Project

General

Profile

Actions

Bug #20257

closed

Timeout stuck downloads in arvados-cwl-runner

Added by Peter Amstutz about 1 year ago. Updated 12 months ago.

Status:
Resolved
Priority:
Normal
Assigned To:
Category:
CWL
Story points:
-
Release relationship:
Auto

Description

User reported that, using the http download feature of arvados-cwl-runner, there is no timeout for stuck downloads (where the connection hasn't been dropped but no progress seems to be made).

Possible solutions:

  • Calculate a timeout based on file size and minimum bandwidth and use that with the existing Requests code
    • the only problem is we probably have to use a HEAD call to get the content length, and sometimes (such as S3 signed URLs) you can't use HEAD
  • Switch the download code to use pyCURL and use pycurl.LOW_SPEED_TIME / pycurl.LOW_SPEED_LIMIT options to determine when to abandon poorly performing downloads

Sort of related, it seems to be doing integer division to calculate MiB/s, I only see 0.00, 1.00 or 2.00 and not fractional download rates that I would expect.

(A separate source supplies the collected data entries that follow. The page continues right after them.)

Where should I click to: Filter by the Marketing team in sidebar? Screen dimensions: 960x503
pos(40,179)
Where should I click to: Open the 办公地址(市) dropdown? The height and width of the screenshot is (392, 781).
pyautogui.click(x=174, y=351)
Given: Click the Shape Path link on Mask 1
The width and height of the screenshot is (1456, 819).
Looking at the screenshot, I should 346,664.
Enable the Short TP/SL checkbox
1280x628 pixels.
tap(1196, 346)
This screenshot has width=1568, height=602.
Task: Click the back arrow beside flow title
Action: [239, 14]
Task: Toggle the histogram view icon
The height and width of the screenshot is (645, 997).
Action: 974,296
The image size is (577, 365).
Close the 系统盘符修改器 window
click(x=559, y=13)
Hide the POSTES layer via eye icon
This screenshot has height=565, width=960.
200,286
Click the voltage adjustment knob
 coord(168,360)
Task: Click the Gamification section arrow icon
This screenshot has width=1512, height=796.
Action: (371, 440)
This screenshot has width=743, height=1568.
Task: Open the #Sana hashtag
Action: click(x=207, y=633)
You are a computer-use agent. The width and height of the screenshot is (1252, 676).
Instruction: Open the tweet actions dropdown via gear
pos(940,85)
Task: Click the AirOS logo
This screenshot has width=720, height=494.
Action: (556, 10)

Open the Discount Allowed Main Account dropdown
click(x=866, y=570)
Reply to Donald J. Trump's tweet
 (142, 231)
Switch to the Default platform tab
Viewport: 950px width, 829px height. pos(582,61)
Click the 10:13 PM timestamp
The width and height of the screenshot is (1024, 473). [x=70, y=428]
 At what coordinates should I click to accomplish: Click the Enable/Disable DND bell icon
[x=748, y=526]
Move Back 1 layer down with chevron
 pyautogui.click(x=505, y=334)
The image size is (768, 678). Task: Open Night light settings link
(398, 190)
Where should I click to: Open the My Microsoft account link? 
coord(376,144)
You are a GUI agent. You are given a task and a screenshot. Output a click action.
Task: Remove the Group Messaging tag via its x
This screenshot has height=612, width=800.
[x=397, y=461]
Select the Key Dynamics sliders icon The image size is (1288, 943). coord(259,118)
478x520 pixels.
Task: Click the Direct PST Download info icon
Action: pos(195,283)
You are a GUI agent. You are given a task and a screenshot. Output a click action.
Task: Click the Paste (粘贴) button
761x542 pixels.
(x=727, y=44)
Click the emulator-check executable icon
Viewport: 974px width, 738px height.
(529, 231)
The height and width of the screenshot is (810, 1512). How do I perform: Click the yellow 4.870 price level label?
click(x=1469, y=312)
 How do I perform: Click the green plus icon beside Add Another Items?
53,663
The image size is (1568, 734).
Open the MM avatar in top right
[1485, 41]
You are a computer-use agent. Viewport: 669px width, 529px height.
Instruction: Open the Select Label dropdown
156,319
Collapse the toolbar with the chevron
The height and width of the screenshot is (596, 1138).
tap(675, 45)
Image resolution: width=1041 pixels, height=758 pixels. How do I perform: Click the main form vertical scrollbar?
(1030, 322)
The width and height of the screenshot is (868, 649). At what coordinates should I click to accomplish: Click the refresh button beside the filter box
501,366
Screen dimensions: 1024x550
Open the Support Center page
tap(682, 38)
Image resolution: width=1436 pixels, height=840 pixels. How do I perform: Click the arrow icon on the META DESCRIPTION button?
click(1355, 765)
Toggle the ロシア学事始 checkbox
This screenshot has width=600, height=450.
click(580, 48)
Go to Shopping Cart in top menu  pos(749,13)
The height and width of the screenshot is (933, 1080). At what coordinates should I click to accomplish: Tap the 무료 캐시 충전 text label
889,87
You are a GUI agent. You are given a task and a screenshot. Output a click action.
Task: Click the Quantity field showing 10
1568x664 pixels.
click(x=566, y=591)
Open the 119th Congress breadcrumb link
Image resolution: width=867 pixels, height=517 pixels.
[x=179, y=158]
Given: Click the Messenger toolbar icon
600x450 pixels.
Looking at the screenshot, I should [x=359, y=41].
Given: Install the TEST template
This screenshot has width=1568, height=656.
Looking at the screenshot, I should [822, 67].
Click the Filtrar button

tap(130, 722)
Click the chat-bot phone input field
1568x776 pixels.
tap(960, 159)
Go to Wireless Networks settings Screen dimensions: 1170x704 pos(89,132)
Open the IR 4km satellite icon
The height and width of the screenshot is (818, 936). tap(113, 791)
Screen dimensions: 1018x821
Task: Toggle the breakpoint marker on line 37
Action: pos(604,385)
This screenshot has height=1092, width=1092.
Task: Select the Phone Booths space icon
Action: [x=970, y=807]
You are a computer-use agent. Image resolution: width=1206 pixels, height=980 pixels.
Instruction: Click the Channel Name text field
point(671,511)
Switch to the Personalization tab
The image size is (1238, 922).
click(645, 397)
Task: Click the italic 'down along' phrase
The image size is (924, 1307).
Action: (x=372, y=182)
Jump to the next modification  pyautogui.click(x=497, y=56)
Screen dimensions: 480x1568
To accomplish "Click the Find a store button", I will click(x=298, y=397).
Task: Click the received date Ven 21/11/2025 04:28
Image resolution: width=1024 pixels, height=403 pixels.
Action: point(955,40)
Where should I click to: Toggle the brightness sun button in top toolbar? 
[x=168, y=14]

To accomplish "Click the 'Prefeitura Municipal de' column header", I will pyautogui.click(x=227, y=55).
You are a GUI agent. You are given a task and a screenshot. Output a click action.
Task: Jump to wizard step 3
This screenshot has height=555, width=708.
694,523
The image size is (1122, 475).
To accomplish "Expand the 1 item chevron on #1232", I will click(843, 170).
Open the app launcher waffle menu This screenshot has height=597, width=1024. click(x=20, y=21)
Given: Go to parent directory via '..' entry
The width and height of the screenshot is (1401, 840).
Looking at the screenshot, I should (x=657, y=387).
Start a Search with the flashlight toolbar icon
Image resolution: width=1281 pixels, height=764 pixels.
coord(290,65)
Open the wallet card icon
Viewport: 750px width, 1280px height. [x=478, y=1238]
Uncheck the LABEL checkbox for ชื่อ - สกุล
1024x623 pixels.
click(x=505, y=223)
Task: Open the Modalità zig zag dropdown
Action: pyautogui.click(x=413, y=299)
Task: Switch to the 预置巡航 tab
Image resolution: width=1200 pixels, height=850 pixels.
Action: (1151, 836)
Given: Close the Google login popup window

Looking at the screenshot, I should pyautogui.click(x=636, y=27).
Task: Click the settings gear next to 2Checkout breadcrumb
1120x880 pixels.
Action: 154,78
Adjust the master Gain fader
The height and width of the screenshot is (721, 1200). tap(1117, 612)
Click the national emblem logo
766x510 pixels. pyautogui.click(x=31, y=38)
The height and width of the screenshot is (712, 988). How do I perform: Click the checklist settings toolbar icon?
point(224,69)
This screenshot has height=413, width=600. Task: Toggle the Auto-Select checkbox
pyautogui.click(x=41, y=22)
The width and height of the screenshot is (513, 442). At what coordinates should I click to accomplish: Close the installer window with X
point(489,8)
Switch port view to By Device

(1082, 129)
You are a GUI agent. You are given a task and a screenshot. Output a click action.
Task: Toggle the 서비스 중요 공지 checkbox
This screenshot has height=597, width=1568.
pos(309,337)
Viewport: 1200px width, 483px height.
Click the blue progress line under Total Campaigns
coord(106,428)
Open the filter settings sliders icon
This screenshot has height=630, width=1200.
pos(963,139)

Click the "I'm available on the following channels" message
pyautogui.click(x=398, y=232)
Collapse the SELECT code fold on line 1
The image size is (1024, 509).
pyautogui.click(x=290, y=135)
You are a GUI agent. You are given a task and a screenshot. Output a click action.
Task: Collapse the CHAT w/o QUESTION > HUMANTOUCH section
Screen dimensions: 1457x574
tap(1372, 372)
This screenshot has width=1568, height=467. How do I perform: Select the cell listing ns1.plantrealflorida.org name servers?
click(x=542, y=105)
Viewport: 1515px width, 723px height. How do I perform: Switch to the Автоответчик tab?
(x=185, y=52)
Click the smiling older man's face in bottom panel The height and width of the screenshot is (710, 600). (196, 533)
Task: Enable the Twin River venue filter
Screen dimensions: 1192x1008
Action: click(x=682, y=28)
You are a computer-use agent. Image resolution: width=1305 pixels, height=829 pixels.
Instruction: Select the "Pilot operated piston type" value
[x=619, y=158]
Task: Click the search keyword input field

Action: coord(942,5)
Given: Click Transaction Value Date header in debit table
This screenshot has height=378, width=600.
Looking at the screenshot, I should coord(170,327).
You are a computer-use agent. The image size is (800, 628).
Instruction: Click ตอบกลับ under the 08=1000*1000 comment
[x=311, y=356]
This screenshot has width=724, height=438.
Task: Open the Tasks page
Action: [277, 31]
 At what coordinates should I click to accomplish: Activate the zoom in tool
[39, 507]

Subtasks 1 (0 open1 closed)

Task #20387: Review 20257-http-importResolvedPeter Amstutz04/19/2023Actions

Related issues

Related to Arvados - Idea #20917: Test PySDK with different versions of pycurlNewActions
Actions #1

Updated by Peter Amstutz about 1 year ago

  • Description updated (diff)
Actions #2

Updated by Peter Amstutz about 1 year ago

  • Description updated (diff)
Actions #3

Updated by Peter Amstutz about 1 year ago

  • Target version changed from Future to Development 2023-04-26 sprint
Actions #4

Updated by Peter Amstutz about 1 year ago

  • Assigned To set to Peter Amstutz
  • Status changed from New to In Progress
Actions #5

Updated by Peter Amstutz about 1 year ago

20257-http-import @ 59ffa1048ea27cfc18dfb510868edd994c0af5b2

developer-run-tests: #3611

  • Move the "http download to keep" module from CWL runner into the Python SDK so that other software can use it
  • Rework it to use pyCurl so that we can can set SO_KEEPALIVE, TCP_KEEPIDLE, CONNECTTIMEOUT, LOW_SPEED_TIME and LOW_SPEED_LIMIT in order to fail dead connections instead of sitting forever
  • cwl-runner now sets the "activity" property of runtime_status to one of "initialization", "data transfer" or "execution" to provide some basic insight into what the workflow runner is doing.
Actions #7

Updated by Brett Smith about 1 year ago

Peter Amstutz wrote in #note-5:

20257-http-import @ 59ffa1048ea27cfc18dfb510868edd994c0af5b2

  • Move the "http download to keep" module from CWL runner into the Python SDK so that other software can use it

Most of my concerns are about all the API added by this change. I appreciate the move to make this more reusable, but a lot of this is stuff I'm not convinced we want to commit to supporting in the SDK forever.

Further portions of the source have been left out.